Tee-Cocktails
So sehen sie aus, die neuen Cocktails mit Tee: Farbenfroh und aromatisch kommen die Kreationen daher. Foto: FIZZZ/Cordula Giese

So sehen sie aus, die neuen Cocktails mit Tee: Farbenfroh und aromatisch kommen die Kreationen daher. Foto: FIZZZ/Cordula Giese

dpa

So sehen sie aus, die neuen Cocktails mit Tee: Farbenfroh und aromatisch kommen die Kreationen daher. Foto: FIZZZ/Cordula Giese

Düsseldorf (dpa/tmn) - Spirituosen und Säfte im Mixgetränk - das war gestern. Angesagt sind nun Cocktails, bei denen Tee ein wesentlicher Bestandteil ist. Allerdings handelt es sich dabei nicht um einen simplen Aufguss. Der Tee «parfümiert» Hochprozentiges mit besonderem Aroma.

Ostfriesen-Tee in einem Cocktail - für Arnd Heißen ist dies nicht ungewöhnlich. Mixgetränke mit Tee sind eine Spezialität des 29-jährigen Barmanagers im «Curtain Club» des Hotels «Ritz-Carlton» in Berlin. «Die meisten Cocktails stellen wir bei uns mit Tee-Infusionen her», sagte Heißen auf der internationalen Wein- und Spirituosenmesse ProWein (4. bis 6. März) in Düsseldorf. Dazu legt er Teesorten jeglicher Geschmacksrichtung in Rum, Gin, Cognac, Wodka oder anderes Hochprozentige ein - je nachdem, welche Aromen später gewünscht werden.

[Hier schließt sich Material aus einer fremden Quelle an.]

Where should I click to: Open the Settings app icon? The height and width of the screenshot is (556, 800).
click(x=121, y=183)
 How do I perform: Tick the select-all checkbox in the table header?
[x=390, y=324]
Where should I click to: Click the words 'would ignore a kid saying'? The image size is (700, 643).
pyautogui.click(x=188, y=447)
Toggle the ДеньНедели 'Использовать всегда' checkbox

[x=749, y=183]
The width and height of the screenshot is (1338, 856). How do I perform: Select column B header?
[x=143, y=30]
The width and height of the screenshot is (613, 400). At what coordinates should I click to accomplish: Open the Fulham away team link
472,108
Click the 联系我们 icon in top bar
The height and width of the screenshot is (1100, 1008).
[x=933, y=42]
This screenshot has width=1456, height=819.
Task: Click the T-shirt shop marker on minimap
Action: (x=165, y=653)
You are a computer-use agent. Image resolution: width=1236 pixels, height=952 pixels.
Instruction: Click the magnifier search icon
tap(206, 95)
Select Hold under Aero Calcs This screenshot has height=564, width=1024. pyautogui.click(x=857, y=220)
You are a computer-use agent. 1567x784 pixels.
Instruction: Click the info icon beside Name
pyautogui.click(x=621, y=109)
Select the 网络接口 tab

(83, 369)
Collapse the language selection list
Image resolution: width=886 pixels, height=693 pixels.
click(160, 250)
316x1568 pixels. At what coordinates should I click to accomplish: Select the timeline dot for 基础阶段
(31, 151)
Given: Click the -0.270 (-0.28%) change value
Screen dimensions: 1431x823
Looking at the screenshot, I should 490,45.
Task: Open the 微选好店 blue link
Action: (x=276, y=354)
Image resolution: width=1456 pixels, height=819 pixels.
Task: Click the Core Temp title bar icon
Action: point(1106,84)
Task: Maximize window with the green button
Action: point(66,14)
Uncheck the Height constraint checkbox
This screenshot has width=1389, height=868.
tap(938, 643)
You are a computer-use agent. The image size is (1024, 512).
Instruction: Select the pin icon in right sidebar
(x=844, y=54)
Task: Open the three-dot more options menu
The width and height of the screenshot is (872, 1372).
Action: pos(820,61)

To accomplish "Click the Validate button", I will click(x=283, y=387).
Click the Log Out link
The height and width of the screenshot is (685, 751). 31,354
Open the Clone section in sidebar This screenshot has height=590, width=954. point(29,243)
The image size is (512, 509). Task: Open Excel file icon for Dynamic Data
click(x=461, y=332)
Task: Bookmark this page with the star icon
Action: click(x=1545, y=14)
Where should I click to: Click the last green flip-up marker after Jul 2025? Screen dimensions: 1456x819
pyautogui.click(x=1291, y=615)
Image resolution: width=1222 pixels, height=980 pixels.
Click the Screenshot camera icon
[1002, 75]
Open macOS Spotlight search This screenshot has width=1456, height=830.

Für die Infusionen gilt die Faustregel: ein Teelöffel Tee auf 100 Milliliter Spirituose. Der Rest unterscheidet sich kaum vom Teekochen. «Wer es bitter möchte, der lässt schwarze und grüne Teesorten im Alkohol länger ziehen», erklärte Heißen. Sorten mit Früchten oder Kräutern brauchen mindestens acht Minuten, bis sich ihre Aromen lösen - und das gilt auch fürs Einlegen in Alkohol.

Danach wird alles abgeschüttet, und die gewünschte Infusion ist fertig. «Dann braucht man nur noch Zitrone sowie Zucker dazuzugeben und fertig ist ein Sour», erläuterte der Barkeeper. Wer also seinen Freunden zum Beispiel einen «Ostfriesen Rum Sour» kredenzen will, der mixt die entsprechende Infusion mit Rum, Zitrone und Zucker. «Das ist eine einfache Sache, mit der man seinen individuellen Drink kreieren kann», so der Bartender, der seine Kreationen bei der ProWein in der Lounge der Szenegastronomie-Zeitschrift «Fizzz» vorstellte. «Ich finde es immer schön, wenn etwas selbst gemacht ist.»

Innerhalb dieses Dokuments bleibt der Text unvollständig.